(Géographie ancienne) Sabaria ; ville et colonie romaine, dans la Pannonie. Une médaille rapportée par Golzius et par le P. Hardouin, la nomme Col. Sabaria Claudina Augusta ; et dans le même lieu, on trouve une pierre avec cette inscription, insérée au recueil de Gruter.
L. Val. L. Fil. Cl. Censorinus
D. C. C. S. §. item ve, leg. j.
Les quatre premières lettres de la seconde ligne, signifient decurio coloniae Claudianae Sabariae. Ptolémée nomme Savariae, dans la haute Pannonie, . Sulpice Sévère dit que S. Martin était de Sabarie en Pannonie.
L'abrégé d'Aurelius Victor, in Didio Juliano, remarque que dans le même temps on fit deux empereurs, Niger Pescennius à Antioche, et Septime Sévère à Sabarie de Pannonie.
On croit que c'est présentement Sarwar, place forte de Hongrie, au confluent de la rivière de Guntz et du Rab, au comté de Sarwar. Quelques auteurs prétendent qu'Ovide ayant obtenu la permission de revenir de son exil, mourut en chemin à Sabarie.
Gaspard Bruschius dit qu'en 1508, on trouva à Sabarie une voute avec une inscription, qui marquait que c'était le tombeau d'Ovide : voici l'inscription.
Fatum necessitatis lex.
Hic situs est vates, quem divi Caesaris ira
Augusti, patriâ cedere jussit humo.
Saepè miser voluit patriis occumbere terris ;
Sed frustrà : hunc illi fata dedêre locum.

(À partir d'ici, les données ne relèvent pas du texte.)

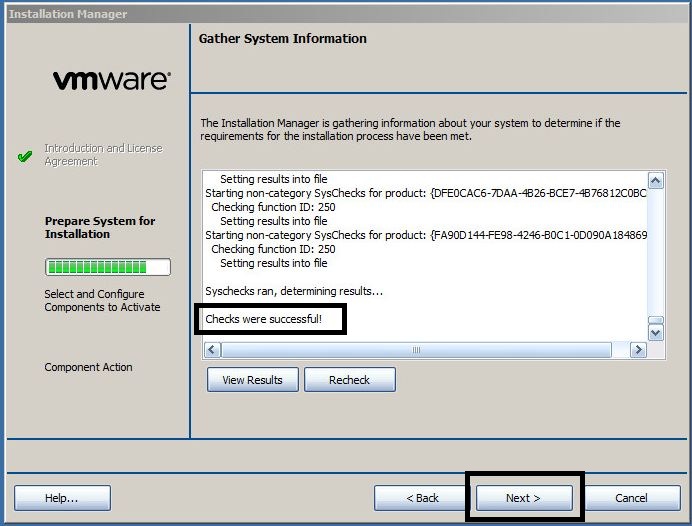Viewport: 692px width, 526px height.
Task: Open View Results for system checks
Action: tap(252, 380)
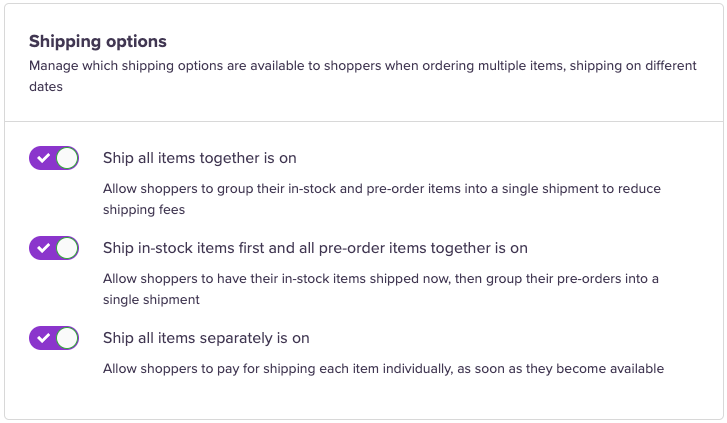Screen dimensions: 727x423
Task: Click checkmark icon on Ship all items separately switch
Action: tap(43, 338)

Lazius croit que Sabarie est Stainam-Auger, bourgade située sur la rivière de Guntz, qu'il appelle Sabaria ou Sabarius fluvius.
On a Ve ci-dessus que S. Martin naquit à Sabarie. Il commença par la profession des armes, et finit par celle de solitaire. Il reçut le baptême à l'âge de 18 ans, fut nommé évêque de Tours dans un âge fort avancé ; bâtit le monastère de Marmoutier que l'on croit la plus ancienne abbaye de France, et y vécut longtemps en anachorete à la tête de plusieurs moines. Il fit une belle action, ce fut de s'opposer tant qu'il put auprès de Maxime, pour empêcher qu'on ne condamnât à mort les Priscillianistes. Il décéda à Tours l'an 397. C'est le premier des saints confesseurs auquel l'église latine ait rendu un culte public. On prêta longtemps des serments sur sa châsse et sur ses reliques. Venance Fortunat a écrit la vie de S. Martin dans un poème en quatre livres ; mais ce n'est pas un chef-d'œuvre pour la diction et pour les faits. Il avoue qu'il l'avait composé pour le remercier de ce qu'il avait été guéri d'un mal des yeux par son intercession. (D.J.)